There are many ways to map an index to a linear index that correspond to 
permutations of the stride n-tuple. Two common special cases are *row-major* 
and *column-major* ordering. 

In row-major ordering, the strides are listed in decreasing order and can be 
calculated using partial products of the allocated sizes for each dimension, 
multiplied from the right

For column-major ordering , the strides are in increasing order and are 
calculated by multiplying the sizes from the left. For example, if the sizes of 
the dimensions of a 3D-tensor are ``(5, 3, 2)``, then the row-major strides 
would be ``(6, 2, 1)`` and ``(1, 5, 15)`` for column major-order. 

.. Note::
   If two elements of the stride, shape, and size are permuted, then the same 
   linear index is given by permuting the index in the same way. For example, a 
   transpose view just requires these permutations.

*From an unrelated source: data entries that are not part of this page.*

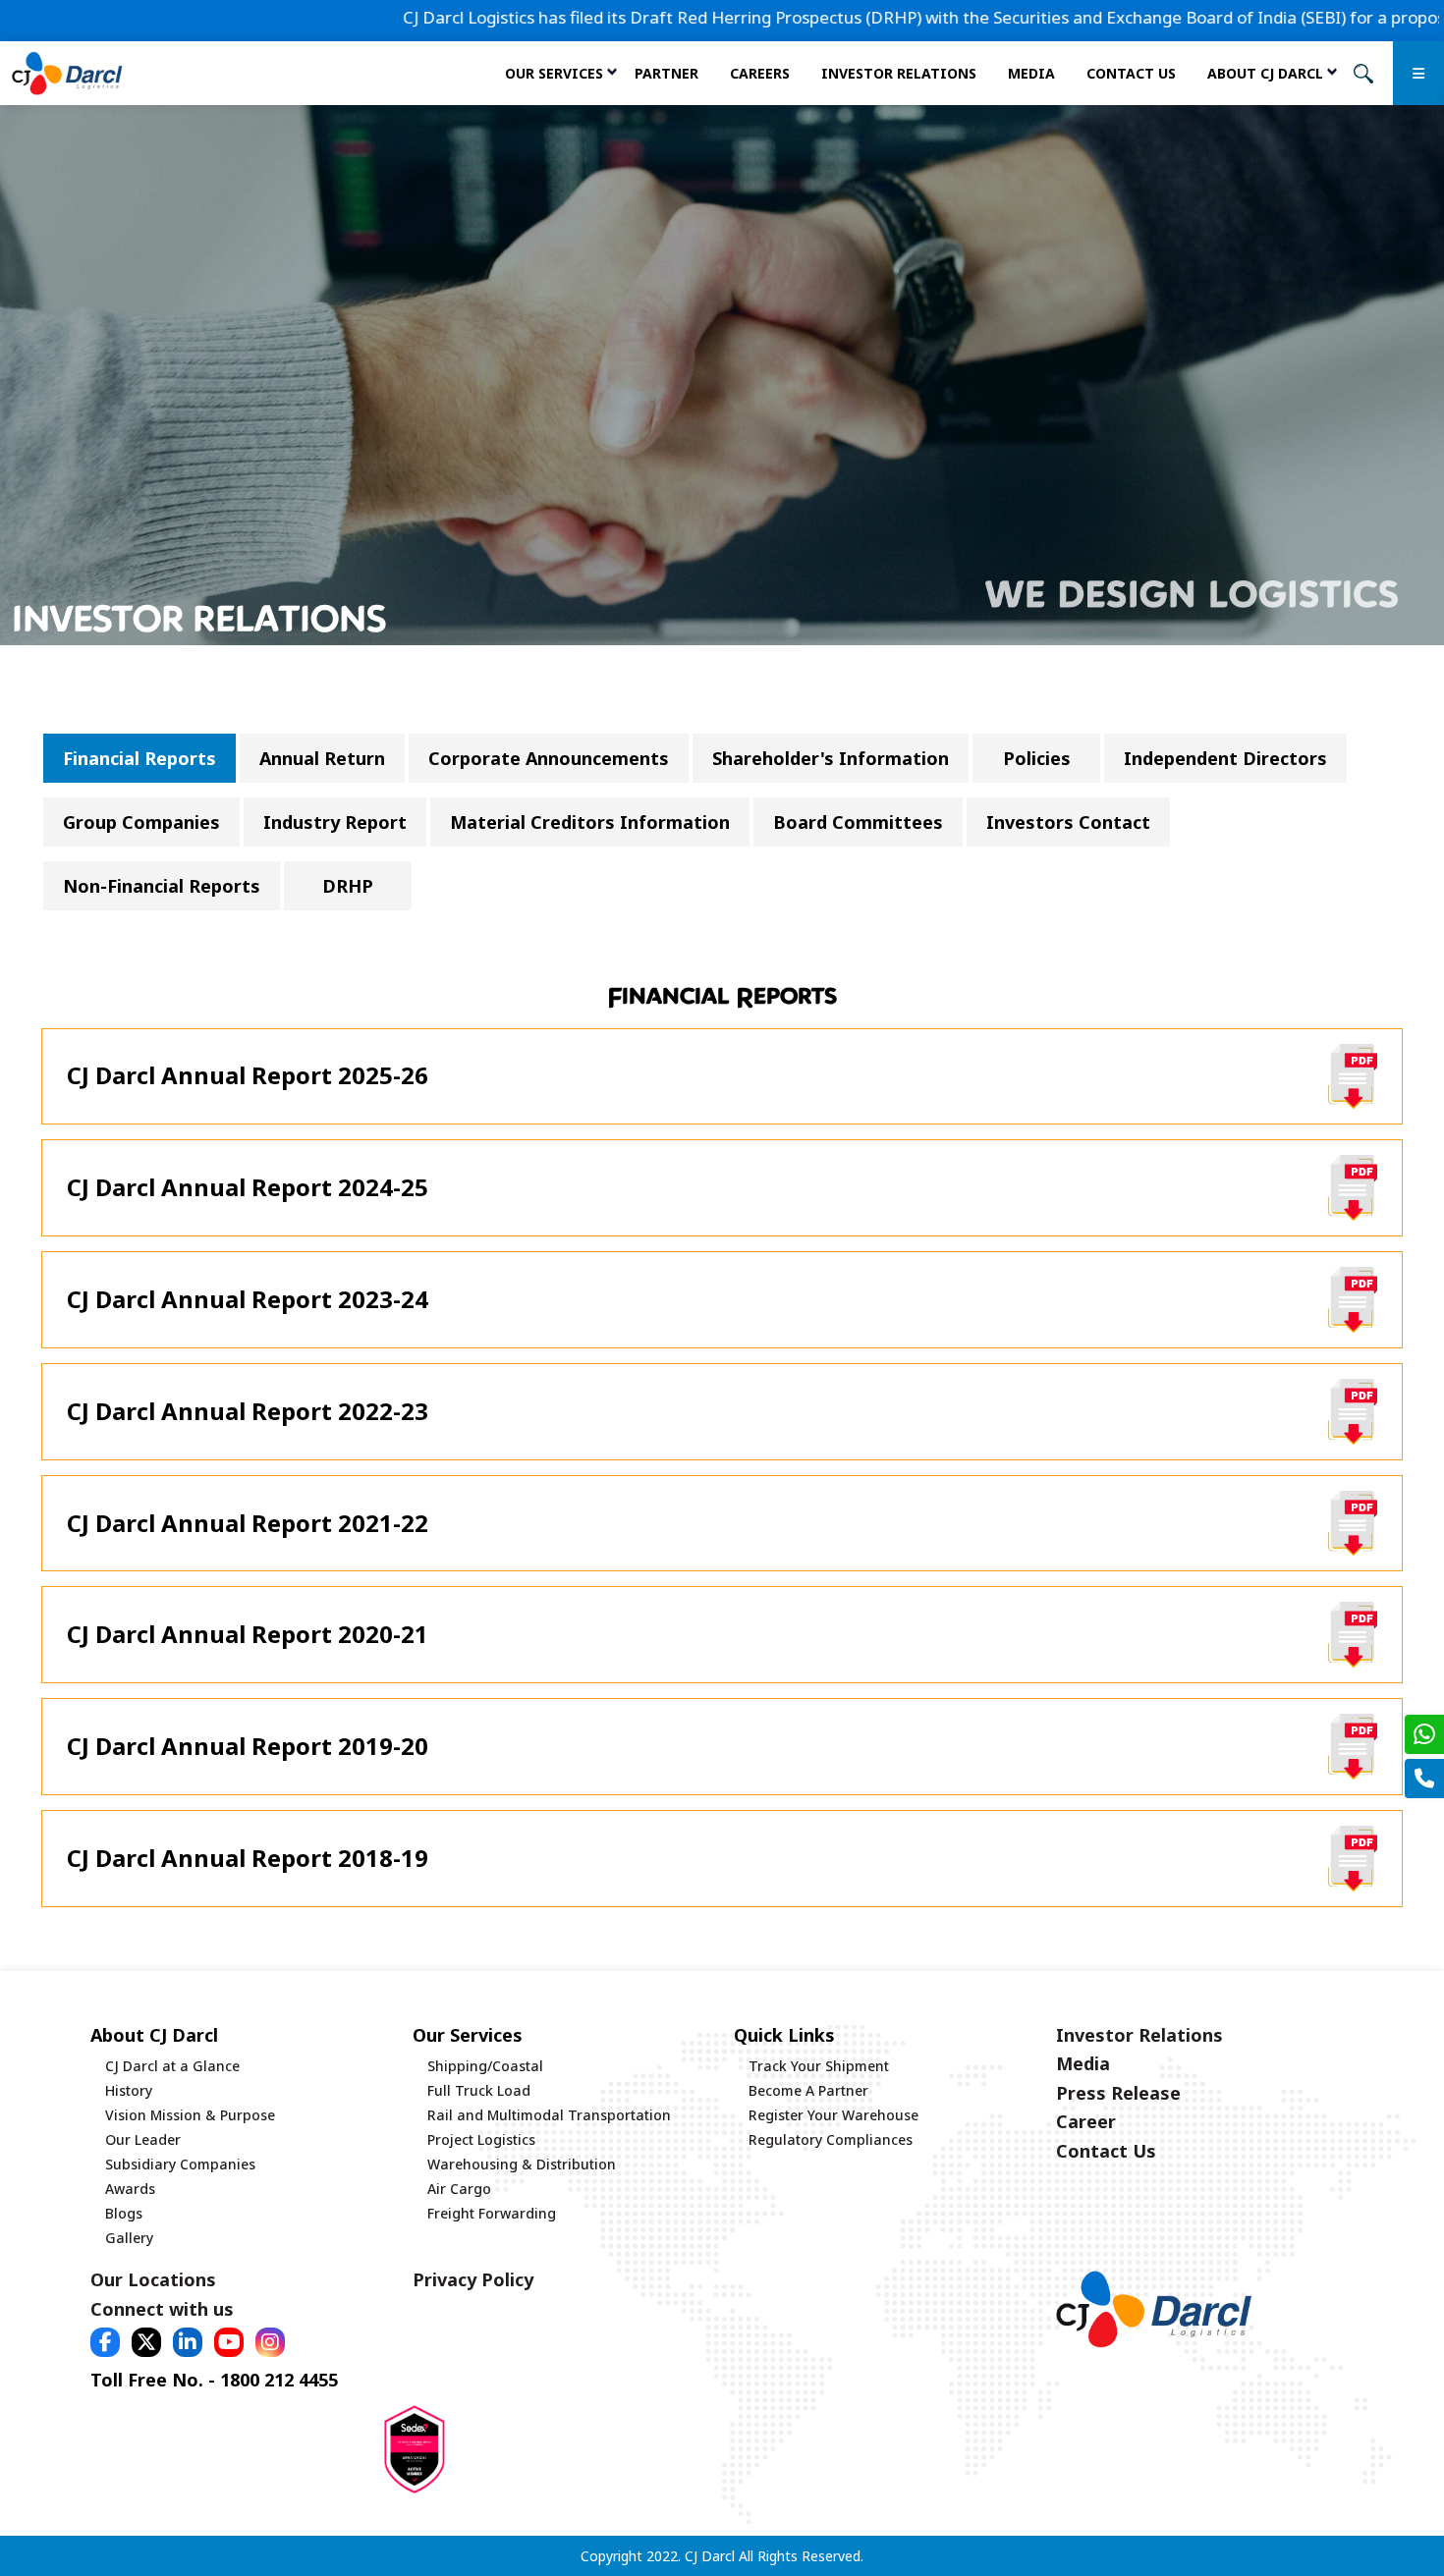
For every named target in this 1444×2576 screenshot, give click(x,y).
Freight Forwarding (491, 2213)
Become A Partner (808, 2090)
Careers (760, 73)
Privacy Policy (473, 2279)
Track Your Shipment (819, 2065)
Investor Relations (898, 73)
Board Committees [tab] (858, 822)
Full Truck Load (478, 2090)
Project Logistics (481, 2139)
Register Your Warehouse (833, 2115)
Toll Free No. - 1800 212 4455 (214, 2379)
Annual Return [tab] (322, 758)
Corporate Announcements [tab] (548, 758)
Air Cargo (459, 2188)
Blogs (123, 2213)
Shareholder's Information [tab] (830, 758)
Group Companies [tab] (141, 822)
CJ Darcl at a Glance (172, 2065)
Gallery (129, 2237)
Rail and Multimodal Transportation (549, 2115)
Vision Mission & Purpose (190, 2115)
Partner (666, 73)
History (128, 2090)
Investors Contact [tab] (1068, 822)
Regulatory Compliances (831, 2139)
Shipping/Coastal (485, 2065)
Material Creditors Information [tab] (590, 822)
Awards (130, 2188)
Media (1031, 73)
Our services (554, 73)
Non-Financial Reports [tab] (161, 886)
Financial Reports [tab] (139, 758)
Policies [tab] (1037, 758)
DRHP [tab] (347, 886)
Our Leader (143, 2139)
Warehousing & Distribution (521, 2164)
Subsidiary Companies (180, 2164)
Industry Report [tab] (335, 822)
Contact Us (1131, 73)
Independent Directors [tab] (1225, 758)
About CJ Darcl (1265, 73)
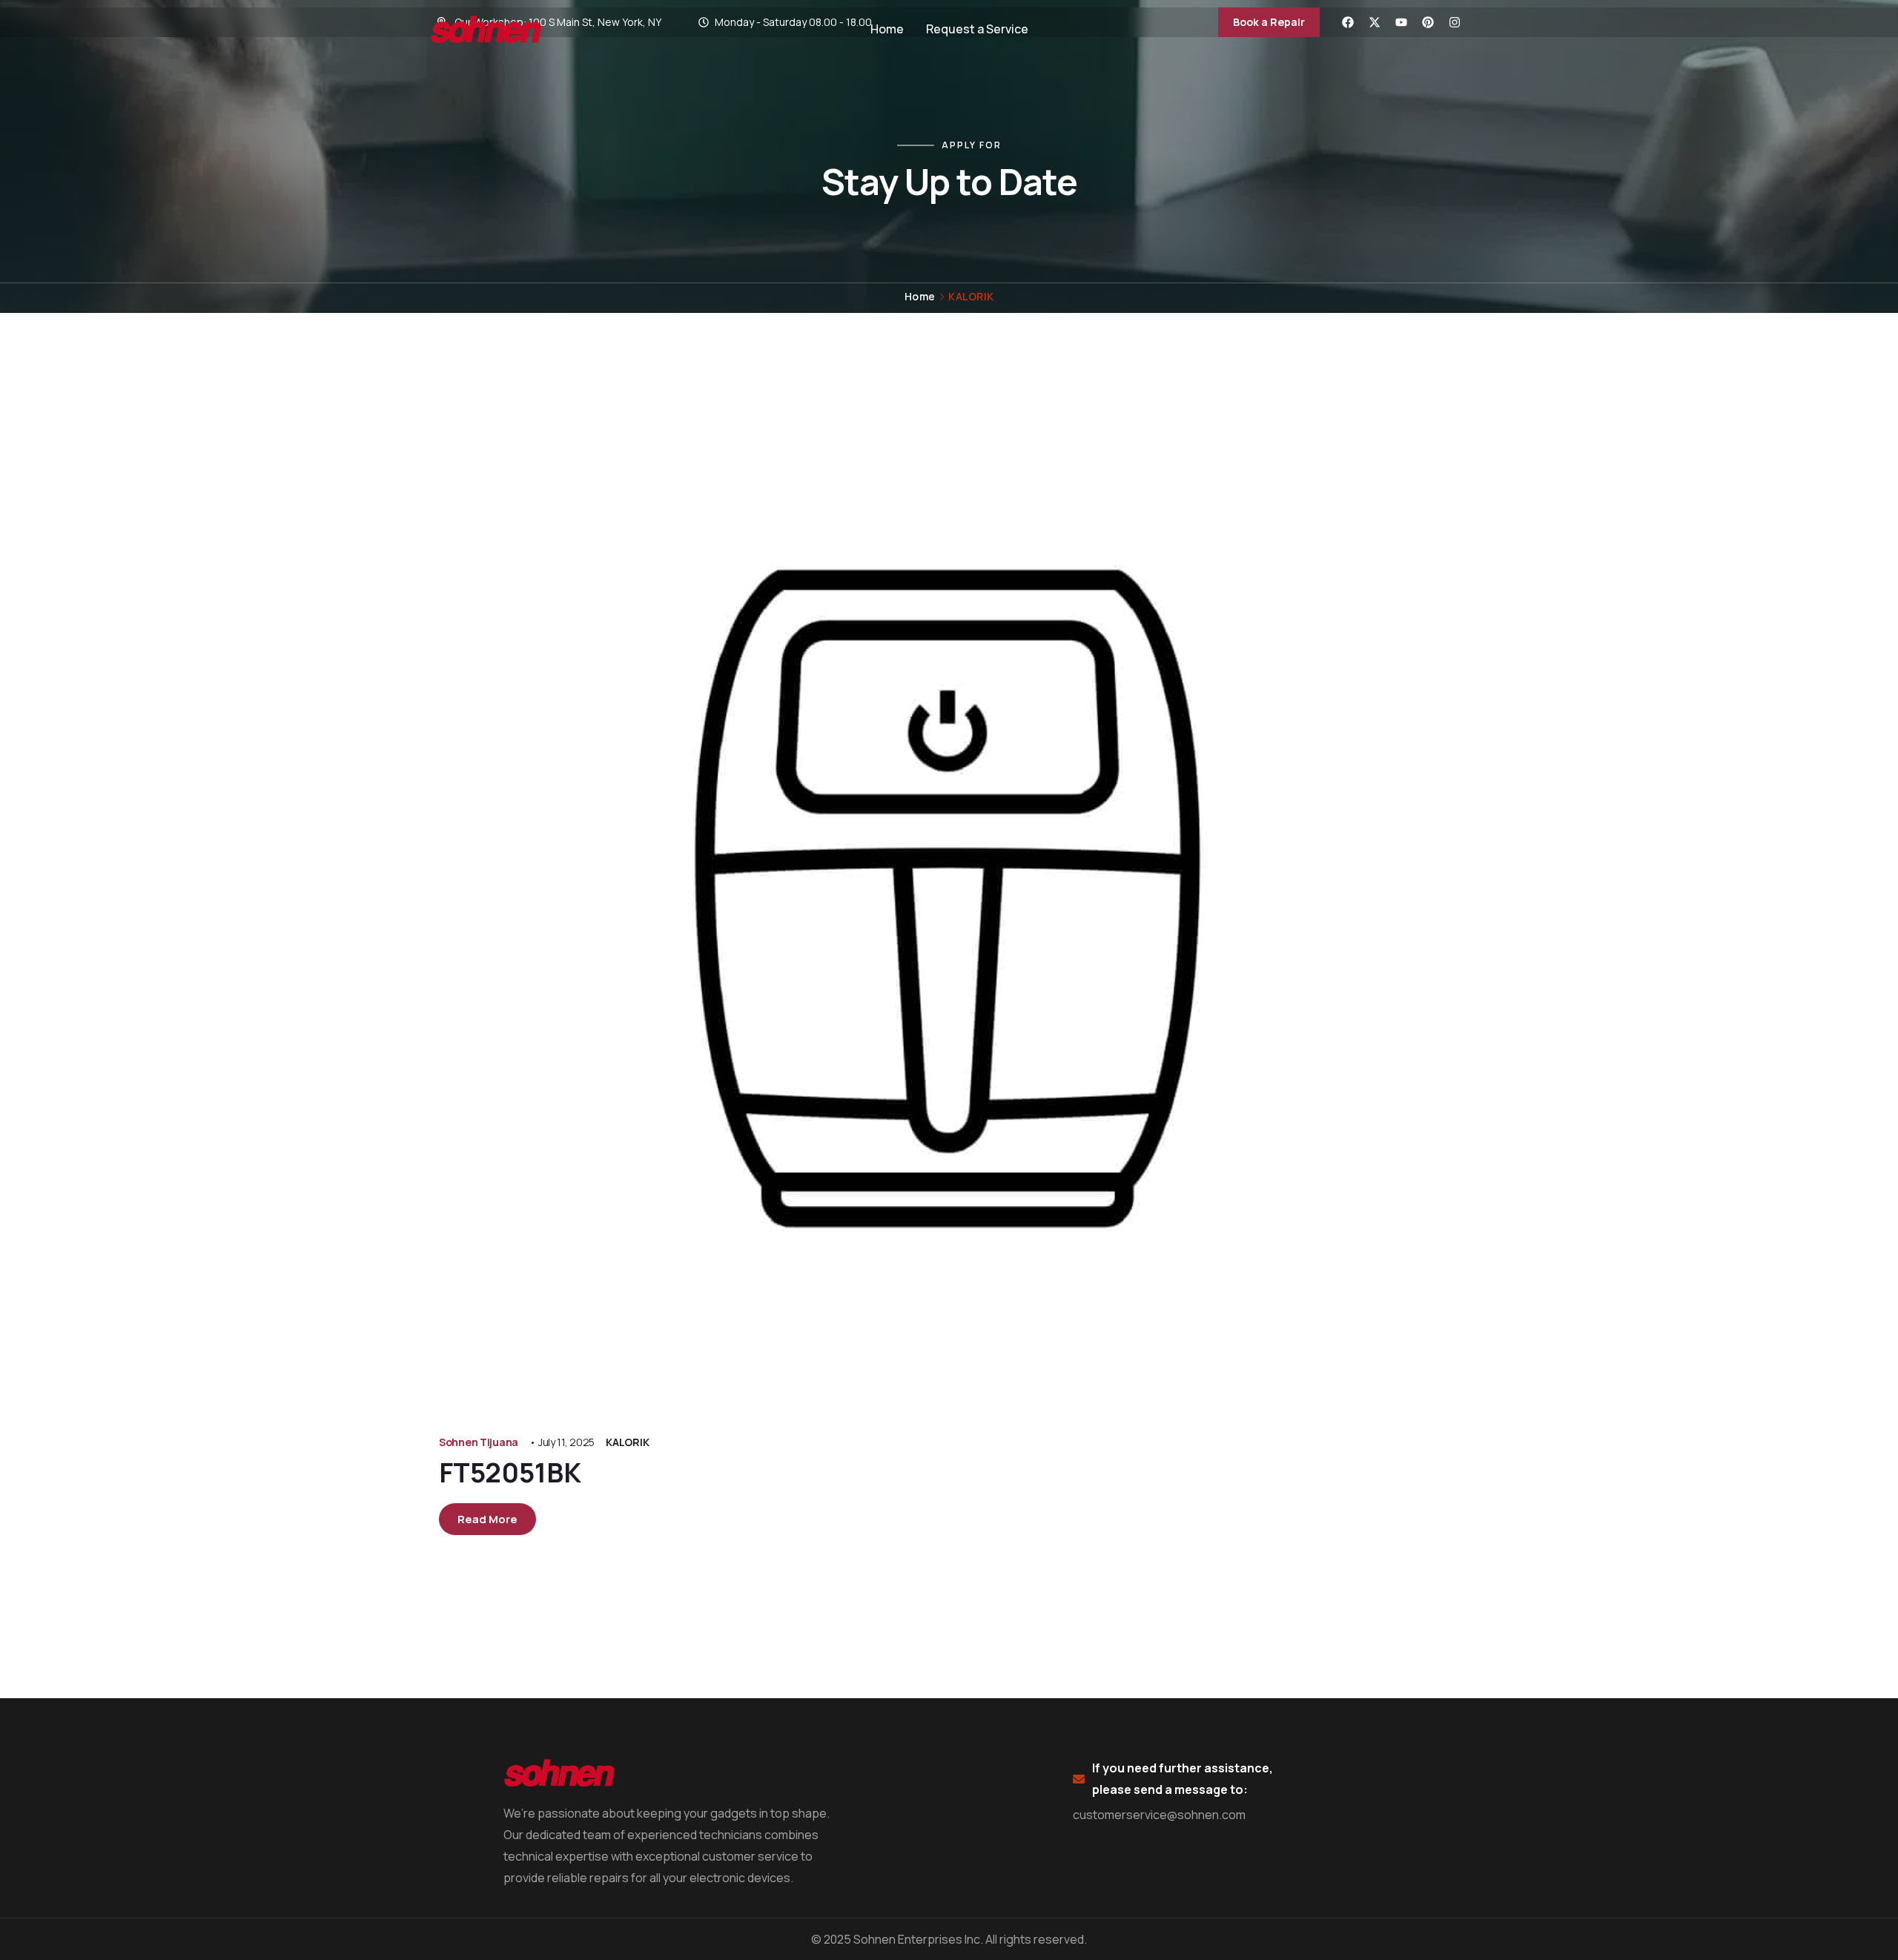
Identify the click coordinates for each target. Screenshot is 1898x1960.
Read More (487, 1519)
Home (920, 296)
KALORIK (627, 1442)
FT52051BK (510, 1472)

Views allow for simpler implementation of tensor operations. For example, 
consider implementing a subtraction operation for arbitrary n-tensors of the 
same shape. For an implemented directory, an n-tuple index iterator would need 
to be maintained. However, if the n-tuple iterator would iterate over the 
linearized indices in the same order for both tensors, we can consider the 
*flattened* tensor view versions of these two tensors and use a single integer 
iterator to walk through pairs of elements from each tensor using the same 
offset for each. This produces the same result as if we had iterated through 
the two tensors using multidimensional indexing, but can result in the element 
pairs being accessed in different orders. This is only possible if the tensors 
have the same layout and strides.